Passage to read

-- START --

SWITCH Singapore 2021: How to harness the power of the deep tech ecosystem

Klareco Communications MD Mark Worthington (left) and Koch Disruptive Technologies MD Jason Illian © Enterprise Singapore

Investor Jason Illian of Koch Disruptive Technologies talks talent, scaling for deep tech startups, and why longer gestation periods and mid-course pivots don’t have to be deal breakers

Is founding and growing a deep tech startup different? What should an aspiring deep tech entrepreneur do when seeking to build and scale a company, team and community? 

Speaking via videoconference at the Singapore Week of Innovation and Technology (SWITCH) conference on November 10, Jason Illian, Managing Director of Koch Disruptive Technologies (KDT), the VC arm of US conglomerate Koch Industries, discussed key strategies for deep tech startups in a fireside chat with Mark Worthington, Managing Director, at Klareco Communications. 

An investor of deep tech startups, KDT’s portfolio extends across a number of sectors and includes autonomous drone company Percepto, immunology biotech player Immunai, cybersecurity firm Dragos and quantum computing firm QC Ware.

The following discussion has been edited for length and clarity.

Mark Worthington: How can deep tech founders find and attract good people? Especially if they haven’t been able to travel or go to any meaningful events for some time. How does one begin to build up a network of people who can really help?

-- END --

Listing
-- START --

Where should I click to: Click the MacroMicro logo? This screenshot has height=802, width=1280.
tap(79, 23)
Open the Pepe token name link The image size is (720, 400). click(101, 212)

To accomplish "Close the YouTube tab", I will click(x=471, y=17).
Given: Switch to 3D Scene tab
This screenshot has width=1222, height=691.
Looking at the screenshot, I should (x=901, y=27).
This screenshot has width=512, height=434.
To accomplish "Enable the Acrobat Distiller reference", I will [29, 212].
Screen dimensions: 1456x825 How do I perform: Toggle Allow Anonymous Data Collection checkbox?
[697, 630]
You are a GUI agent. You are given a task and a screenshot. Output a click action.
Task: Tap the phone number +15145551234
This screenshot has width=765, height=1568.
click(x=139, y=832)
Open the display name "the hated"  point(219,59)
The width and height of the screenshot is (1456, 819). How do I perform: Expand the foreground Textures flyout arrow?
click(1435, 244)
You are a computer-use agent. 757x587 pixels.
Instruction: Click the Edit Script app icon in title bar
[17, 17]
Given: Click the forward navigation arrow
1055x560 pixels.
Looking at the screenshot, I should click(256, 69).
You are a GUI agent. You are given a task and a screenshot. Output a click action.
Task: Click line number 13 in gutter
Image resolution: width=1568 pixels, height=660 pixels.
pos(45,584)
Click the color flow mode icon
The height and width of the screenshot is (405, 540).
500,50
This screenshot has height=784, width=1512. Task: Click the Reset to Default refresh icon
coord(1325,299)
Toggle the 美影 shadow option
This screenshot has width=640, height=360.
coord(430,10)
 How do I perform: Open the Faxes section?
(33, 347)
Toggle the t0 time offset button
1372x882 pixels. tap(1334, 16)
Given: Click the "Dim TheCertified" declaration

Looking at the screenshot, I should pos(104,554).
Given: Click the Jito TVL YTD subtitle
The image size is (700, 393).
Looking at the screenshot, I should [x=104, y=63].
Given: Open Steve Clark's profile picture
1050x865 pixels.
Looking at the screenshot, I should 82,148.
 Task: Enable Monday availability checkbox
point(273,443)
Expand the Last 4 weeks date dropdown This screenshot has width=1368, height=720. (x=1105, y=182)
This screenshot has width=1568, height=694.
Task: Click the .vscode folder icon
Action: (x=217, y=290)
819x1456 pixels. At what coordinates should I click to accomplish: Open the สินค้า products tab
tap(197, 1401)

-- END --

Exercise instructions
Carry on the article about the SWITCH Singapore 2021 deep tech discussion from the point where it stops. The records have no connection to the article on deep tech startups.

Output of the exercise
Jason Illian: I once heard a pitch from an entrepreneur talking about the day when you can just pick up your phone and some random person will come pick you up in his car, and take you to where you're going. The people in the room were, like, that's crazy. But today, that's just ride-sharing, it's Uber or Lyft. 

Or another time a guy said, what if you could rent out a room of your house, or rent out a couch? People were, like, what kind of psychopath is going to let you hang out in their house? Yet today, Airbnb has more rooms than every hotel on the planet. 

These stories show that if you have a great idea, it's going to sound somewhat crazy at first. But those are the best ones. And by telling that story, getting your narrative right, and by continuing to iterate it time and again, people will come out of the woodwork to be part of it. 

You’d want people who believe in your vision to come alongside you, because the best ideas are tough to implement. Any great story of a startup that we read about, which sounds like an overnight success, was probably in the background five or 10 years ago, fighting uphill, struggling, iterating, and making mistakes. 

So whether you're just sitting in a tech company, or whether you're out in the middle of nowhere, on your own with a laptop, there's an opportunity to tell your story, and draw people who share your vision to join you. These days you can use blogs, you have video — there're a thousand ways, thanks to technology. 

What advice would you give founders who have to compete for talent against the big boys, the Googles with their pay packages and perks?

I always tell people that if money is the only driving factor for someone, that's probably not the person you’d want on your team. People want to be part of a vision; they have things they want besides money. It helps to understand what’s important to them: whether it’s being part of the founding team, having a larger piece of the equity long term, or running a division that's going to help them grow.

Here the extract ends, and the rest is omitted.